Asked what might drive a British-born Muslim to lash out against his own country, Blair blamed an increasingly widespread ideological discourse that demonized the West and promoted jihad.

"If it's accepted as a matter of course ... it's far less of a step to extremism," Blair said. "We have to deal with the root causes of this."

East Africa, the original home of the two publicly identified suspects, is one of the world's poorest, most violent regions and a longtime hotbed of Islamic radicalism. The two joined a diaspora of immigrants and refugees who have found haven in Britain. The country has for years been Europe's foremost magnet for immigrants, with one of the continent's most open policies for granting political asylum and providing benefits and residence to refugees. Somalis in particular have been granted asylum or permission to stay because of the turmoil in their country.

Because the two men, now in their 20s, arrived here as children, they may have been radicalized in Britain. That's a possible parallel to the July 7 bombers, three of whom were British-born sons of middle-class Pakistani immigrants.
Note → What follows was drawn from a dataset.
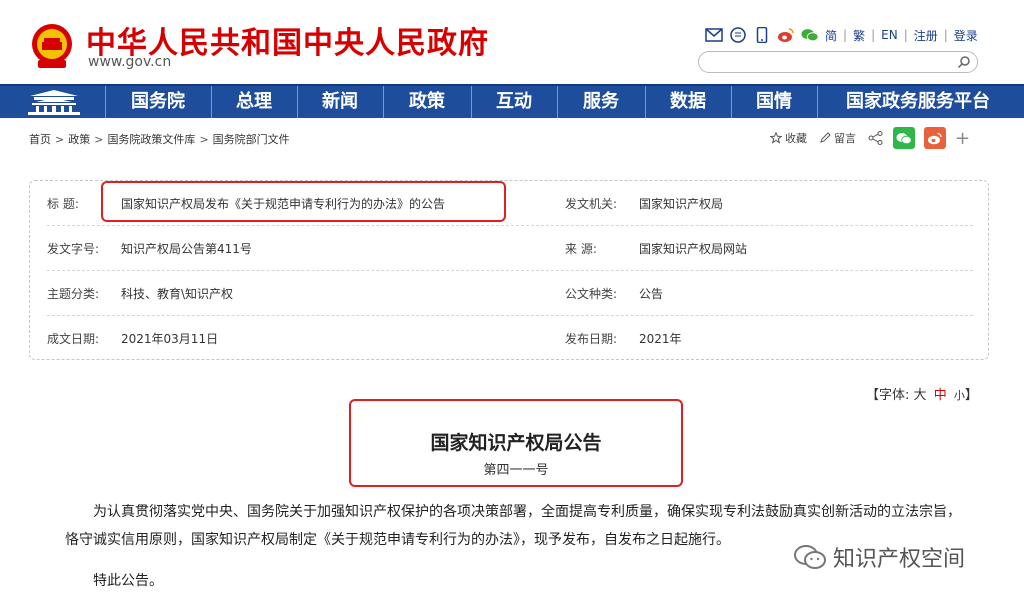 The height and width of the screenshot is (603, 1024). I want to click on topic-value: 科技、教育\知识产权, so click(178, 294).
London has served as a kind of bastion of radical ideologues from across the Muslim world, including representatives of Islamic networks from Somalia and elsewhere in Africa. The investigation will have to determine whether foreign recruiters or local clerics molded the would-be bombers.

The African connection in Thursday's attacks has widened an investigation that initially targeted a network mixing homegrown operatives with masterminds in Pakistan who had already attempted at least one attack in Britain, officials say.

"We still have to understand what lies behind this," said Ian Blair, the commissioner of the Metropolitan Police, in a televised interview. "But we do know that Al Qaeda is a shadowy organization which has links in East Africa, it has links in Pakistan, it has links in North Africa."

Muktar Said Ibrahim, 27, the alleged would-be bus bomber, was born in Eritrea, a former Italian colony that was absorbed by Ethiopia and finally won its independence in 1993. Said came here with relatives as a child, gaining permission to remain in 1992 when he was 14, according to the Home Office, which handles law enforcement affairs, including immigration. Said applied for naturalization in late 2003 and was granted a British passport last September, a Home Office official said.

Said's family went to the police as soon as they saw his picture on television, according to a statement they released Tuesday. Family members distanced themselves from him and the attempted attacks. They said he had left home in 1994, when he would have been only 16 or 17.

BBC television reported Tuesday night that Said had a criminal record and spent three years in prison, a familiar pattern among European militants from working-class families.